(Beginning of RECORD EXCERPTS)

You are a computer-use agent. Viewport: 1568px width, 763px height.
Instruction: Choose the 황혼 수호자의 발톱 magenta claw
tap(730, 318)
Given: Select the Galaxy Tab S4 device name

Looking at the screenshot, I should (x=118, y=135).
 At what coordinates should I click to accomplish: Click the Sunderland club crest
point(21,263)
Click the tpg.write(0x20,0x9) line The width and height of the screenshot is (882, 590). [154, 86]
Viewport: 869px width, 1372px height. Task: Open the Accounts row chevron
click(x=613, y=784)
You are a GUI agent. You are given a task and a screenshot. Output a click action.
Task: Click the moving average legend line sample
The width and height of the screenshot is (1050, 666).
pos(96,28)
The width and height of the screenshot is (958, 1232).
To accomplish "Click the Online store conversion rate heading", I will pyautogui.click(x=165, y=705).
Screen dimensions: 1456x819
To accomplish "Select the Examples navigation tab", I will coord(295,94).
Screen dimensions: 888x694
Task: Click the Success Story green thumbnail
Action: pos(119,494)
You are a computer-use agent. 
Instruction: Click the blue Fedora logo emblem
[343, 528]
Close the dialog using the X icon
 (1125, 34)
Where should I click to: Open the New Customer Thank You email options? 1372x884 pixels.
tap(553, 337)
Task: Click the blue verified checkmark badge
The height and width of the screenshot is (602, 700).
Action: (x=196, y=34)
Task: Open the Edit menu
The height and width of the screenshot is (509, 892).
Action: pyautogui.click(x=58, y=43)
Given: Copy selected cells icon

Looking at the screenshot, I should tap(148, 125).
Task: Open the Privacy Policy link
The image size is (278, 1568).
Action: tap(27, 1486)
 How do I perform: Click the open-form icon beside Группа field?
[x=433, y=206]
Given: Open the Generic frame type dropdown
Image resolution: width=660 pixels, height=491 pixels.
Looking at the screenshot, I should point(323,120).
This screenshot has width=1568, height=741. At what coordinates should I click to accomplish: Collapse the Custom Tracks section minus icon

(End of RECORD EXCERPTS)

### WHAT IS REQUIRED:
Copy the lines that hold the word "computer". Take them from the records above.

### TASK SOLUTION:
You are a computer-use agent. Viewport: 1568px width, 763px height.
You are a computer-use agent. 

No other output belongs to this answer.